• Prompt
Copy the listing from the line with "is (512, 505)." to the line with "Action: (x=27, y=19)", substituting "Command" for "Instruction" and leaving everything else unchanged.
# Dataset start
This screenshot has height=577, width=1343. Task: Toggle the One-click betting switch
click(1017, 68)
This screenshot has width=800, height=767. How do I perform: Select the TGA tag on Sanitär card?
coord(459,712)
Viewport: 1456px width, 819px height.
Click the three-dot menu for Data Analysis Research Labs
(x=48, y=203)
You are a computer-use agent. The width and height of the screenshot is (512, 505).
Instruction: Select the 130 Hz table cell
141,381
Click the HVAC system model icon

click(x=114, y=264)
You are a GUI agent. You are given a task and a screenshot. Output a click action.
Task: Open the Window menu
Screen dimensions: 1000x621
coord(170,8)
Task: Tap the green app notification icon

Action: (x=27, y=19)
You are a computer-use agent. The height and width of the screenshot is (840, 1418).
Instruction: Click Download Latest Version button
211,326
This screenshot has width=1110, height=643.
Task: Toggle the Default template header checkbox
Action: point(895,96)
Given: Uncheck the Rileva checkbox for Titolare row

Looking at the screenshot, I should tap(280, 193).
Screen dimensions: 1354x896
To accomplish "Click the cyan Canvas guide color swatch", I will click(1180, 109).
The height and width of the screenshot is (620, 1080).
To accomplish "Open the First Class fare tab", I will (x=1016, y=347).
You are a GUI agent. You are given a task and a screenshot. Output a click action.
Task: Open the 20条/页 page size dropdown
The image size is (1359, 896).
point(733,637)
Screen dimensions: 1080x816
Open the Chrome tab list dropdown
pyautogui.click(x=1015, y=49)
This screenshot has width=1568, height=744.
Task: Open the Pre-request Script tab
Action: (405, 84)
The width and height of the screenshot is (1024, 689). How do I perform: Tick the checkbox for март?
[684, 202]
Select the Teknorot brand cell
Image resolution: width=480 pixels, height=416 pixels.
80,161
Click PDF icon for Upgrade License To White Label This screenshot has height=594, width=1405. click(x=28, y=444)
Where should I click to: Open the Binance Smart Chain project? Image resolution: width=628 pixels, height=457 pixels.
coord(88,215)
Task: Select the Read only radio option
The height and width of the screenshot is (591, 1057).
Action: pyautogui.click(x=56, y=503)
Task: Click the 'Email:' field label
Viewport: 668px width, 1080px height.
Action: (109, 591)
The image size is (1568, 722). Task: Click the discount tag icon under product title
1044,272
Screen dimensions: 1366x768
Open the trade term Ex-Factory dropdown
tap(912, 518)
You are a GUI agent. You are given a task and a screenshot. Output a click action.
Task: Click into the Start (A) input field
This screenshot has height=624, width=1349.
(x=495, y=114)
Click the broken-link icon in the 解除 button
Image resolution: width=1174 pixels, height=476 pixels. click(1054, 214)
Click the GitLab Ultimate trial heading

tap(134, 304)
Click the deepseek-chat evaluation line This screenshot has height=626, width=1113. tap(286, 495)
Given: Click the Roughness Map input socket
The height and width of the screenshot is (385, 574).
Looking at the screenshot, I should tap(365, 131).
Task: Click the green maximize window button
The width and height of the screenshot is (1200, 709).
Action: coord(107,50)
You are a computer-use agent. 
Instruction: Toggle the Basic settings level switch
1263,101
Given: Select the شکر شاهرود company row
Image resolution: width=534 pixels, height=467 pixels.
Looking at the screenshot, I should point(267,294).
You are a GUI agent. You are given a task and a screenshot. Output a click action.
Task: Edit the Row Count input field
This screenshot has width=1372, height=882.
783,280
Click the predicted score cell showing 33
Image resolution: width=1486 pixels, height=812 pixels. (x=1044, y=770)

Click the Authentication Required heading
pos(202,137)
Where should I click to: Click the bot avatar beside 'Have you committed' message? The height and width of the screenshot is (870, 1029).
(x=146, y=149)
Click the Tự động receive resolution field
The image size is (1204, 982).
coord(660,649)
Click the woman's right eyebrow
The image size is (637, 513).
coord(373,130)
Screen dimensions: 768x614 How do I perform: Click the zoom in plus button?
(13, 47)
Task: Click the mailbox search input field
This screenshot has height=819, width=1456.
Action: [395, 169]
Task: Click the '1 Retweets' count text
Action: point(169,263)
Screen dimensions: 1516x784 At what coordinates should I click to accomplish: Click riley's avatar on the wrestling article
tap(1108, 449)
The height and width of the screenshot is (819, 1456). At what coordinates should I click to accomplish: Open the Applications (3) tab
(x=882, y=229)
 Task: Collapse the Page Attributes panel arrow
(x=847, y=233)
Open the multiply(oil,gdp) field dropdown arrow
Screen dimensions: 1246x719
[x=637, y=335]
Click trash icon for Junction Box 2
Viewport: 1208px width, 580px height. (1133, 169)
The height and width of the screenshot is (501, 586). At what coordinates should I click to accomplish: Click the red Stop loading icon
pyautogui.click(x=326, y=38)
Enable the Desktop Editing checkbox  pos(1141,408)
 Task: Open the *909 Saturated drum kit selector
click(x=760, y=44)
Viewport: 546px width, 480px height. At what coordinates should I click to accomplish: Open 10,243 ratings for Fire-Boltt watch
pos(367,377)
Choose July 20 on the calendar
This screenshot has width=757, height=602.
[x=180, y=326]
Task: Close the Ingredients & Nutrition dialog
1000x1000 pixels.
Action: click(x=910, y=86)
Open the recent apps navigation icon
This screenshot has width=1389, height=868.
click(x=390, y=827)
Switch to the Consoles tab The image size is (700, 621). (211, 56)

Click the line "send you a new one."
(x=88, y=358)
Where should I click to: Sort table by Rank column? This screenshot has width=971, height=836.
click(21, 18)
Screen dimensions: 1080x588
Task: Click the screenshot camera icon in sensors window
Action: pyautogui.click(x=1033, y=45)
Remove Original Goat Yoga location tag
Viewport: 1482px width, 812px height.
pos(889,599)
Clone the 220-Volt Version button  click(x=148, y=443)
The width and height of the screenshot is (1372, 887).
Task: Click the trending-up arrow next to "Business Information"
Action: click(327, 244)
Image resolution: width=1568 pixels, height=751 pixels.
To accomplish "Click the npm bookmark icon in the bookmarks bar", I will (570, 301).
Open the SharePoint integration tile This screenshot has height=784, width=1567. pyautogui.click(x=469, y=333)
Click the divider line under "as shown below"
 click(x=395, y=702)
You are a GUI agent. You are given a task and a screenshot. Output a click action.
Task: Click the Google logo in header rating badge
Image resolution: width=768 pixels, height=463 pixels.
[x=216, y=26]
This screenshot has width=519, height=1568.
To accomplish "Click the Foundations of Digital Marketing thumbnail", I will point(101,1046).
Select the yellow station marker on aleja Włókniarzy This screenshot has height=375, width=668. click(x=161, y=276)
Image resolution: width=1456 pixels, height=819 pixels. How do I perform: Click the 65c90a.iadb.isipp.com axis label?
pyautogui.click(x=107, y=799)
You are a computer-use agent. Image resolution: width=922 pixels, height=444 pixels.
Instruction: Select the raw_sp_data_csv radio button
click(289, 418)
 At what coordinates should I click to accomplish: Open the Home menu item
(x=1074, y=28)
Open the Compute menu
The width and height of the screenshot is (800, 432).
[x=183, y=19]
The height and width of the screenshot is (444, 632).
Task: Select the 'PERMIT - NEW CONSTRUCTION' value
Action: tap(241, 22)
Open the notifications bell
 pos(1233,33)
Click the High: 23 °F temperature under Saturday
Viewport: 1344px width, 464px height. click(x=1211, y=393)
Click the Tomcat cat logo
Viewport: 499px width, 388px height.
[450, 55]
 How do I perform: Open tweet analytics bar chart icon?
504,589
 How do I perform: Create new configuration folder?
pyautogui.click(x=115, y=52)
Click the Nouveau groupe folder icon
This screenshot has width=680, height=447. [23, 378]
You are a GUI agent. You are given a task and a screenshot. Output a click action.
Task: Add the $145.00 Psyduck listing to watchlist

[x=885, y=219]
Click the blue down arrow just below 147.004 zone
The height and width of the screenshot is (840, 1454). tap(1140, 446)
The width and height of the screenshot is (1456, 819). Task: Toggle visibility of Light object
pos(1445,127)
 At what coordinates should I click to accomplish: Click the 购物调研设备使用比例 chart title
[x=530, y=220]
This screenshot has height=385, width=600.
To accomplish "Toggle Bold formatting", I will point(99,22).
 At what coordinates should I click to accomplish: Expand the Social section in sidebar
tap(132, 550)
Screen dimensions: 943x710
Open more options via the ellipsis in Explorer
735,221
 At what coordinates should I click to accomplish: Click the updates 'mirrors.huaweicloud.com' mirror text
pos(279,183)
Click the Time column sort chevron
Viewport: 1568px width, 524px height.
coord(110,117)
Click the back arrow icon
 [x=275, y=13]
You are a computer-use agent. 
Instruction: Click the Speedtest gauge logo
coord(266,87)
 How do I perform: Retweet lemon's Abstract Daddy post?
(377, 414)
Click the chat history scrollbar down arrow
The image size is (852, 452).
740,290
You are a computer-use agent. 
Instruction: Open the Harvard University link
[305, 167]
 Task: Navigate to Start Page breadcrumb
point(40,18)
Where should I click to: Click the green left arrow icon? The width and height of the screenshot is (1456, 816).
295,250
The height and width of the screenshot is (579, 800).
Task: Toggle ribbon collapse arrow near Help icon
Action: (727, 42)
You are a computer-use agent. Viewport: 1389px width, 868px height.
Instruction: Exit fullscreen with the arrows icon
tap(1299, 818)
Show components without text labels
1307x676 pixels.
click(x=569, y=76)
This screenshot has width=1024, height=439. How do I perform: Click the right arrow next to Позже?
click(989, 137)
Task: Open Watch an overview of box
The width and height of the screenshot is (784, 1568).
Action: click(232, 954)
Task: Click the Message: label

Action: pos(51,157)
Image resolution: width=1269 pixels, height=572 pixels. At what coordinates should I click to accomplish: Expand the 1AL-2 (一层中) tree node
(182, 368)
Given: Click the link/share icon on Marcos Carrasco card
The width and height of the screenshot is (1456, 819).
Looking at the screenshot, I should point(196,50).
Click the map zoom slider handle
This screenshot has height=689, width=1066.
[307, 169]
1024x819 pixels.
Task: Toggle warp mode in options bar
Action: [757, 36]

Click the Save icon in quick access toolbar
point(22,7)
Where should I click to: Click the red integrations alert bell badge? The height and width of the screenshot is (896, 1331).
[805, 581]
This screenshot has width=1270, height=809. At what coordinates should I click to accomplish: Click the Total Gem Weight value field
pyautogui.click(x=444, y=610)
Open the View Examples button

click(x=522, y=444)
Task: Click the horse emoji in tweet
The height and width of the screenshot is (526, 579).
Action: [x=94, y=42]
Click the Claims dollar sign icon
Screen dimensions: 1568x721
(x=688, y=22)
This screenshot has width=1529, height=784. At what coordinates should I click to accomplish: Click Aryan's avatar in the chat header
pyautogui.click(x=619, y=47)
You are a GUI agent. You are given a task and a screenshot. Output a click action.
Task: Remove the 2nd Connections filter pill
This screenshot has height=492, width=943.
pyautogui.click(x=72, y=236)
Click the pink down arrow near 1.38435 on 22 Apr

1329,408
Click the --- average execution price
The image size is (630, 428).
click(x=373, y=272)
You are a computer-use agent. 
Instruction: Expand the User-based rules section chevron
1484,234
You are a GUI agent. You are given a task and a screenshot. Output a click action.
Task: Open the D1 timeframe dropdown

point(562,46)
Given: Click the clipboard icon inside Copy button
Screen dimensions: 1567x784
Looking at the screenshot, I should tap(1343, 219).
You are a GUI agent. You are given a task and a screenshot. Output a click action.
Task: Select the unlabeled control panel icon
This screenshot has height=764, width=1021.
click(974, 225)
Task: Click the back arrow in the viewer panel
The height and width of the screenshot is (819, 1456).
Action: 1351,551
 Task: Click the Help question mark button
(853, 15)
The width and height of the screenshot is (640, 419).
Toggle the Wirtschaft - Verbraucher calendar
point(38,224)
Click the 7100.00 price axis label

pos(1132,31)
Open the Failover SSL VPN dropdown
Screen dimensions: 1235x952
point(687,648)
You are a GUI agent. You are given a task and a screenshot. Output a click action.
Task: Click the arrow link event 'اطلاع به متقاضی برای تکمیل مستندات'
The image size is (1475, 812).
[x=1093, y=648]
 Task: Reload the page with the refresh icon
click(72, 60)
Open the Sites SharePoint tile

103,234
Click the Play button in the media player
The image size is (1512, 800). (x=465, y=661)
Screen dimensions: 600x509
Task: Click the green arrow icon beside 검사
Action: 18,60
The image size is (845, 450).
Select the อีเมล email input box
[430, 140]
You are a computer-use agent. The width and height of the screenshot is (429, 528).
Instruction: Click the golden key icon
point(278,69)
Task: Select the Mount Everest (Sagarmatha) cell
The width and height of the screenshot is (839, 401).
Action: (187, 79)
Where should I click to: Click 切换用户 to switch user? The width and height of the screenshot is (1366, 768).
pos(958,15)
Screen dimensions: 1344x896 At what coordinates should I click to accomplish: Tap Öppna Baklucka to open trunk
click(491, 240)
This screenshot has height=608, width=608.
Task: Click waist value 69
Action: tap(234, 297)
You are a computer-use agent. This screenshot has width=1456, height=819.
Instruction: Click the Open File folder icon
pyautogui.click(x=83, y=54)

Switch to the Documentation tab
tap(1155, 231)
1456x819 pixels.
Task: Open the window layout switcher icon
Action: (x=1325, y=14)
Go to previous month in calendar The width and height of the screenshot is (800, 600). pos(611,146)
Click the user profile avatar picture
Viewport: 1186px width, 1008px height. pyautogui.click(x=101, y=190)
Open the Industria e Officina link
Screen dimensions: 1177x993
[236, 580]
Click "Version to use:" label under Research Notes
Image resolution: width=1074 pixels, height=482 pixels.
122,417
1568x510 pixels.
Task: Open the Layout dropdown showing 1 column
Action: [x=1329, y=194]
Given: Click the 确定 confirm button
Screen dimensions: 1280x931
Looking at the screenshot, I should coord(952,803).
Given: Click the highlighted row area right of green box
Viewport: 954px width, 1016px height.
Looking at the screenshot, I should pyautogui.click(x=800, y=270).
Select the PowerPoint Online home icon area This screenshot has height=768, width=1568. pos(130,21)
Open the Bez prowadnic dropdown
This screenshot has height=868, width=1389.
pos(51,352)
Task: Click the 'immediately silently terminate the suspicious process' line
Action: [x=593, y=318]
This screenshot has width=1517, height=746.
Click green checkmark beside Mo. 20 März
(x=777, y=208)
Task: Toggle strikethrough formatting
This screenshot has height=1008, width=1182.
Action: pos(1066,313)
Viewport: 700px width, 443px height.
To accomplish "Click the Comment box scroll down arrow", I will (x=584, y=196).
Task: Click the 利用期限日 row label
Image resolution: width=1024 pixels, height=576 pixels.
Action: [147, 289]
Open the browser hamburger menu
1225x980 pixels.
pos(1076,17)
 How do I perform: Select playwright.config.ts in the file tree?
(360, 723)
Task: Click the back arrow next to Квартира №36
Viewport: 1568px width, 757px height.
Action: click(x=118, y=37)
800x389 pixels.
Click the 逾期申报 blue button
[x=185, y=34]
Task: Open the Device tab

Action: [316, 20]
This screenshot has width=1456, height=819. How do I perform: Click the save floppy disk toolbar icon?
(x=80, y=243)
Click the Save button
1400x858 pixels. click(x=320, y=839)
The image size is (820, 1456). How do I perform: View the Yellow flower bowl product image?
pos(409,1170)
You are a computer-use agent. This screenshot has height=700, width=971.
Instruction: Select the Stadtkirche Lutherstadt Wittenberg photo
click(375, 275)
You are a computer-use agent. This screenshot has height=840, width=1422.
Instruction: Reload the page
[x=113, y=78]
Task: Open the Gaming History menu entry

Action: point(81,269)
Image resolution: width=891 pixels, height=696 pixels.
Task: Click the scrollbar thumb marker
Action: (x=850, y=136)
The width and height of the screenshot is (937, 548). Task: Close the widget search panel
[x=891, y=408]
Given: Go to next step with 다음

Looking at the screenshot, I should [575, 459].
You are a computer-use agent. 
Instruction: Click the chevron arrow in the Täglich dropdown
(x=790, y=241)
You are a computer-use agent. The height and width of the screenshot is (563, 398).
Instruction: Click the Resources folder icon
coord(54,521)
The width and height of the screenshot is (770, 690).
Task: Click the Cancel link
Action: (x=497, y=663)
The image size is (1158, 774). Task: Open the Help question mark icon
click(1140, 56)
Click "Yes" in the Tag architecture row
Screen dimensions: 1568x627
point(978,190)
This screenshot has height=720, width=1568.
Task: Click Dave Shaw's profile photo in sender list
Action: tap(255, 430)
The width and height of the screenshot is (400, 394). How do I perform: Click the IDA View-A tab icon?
# Dataset end
• Solved exercise
You are a computer-use agent. The width and height of the screenshot is (512, 505).
Command: Select the 130 Hz table cell
141,381
Click the HVAC system model icon

click(x=114, y=264)
You are a GUI agent. You are given a task and a screenshot. Output a click action.
Task: Open the Window menu
Screen dimensions: 1000x621
coord(170,8)
Task: Tap the green app notification icon

Action: (x=27, y=19)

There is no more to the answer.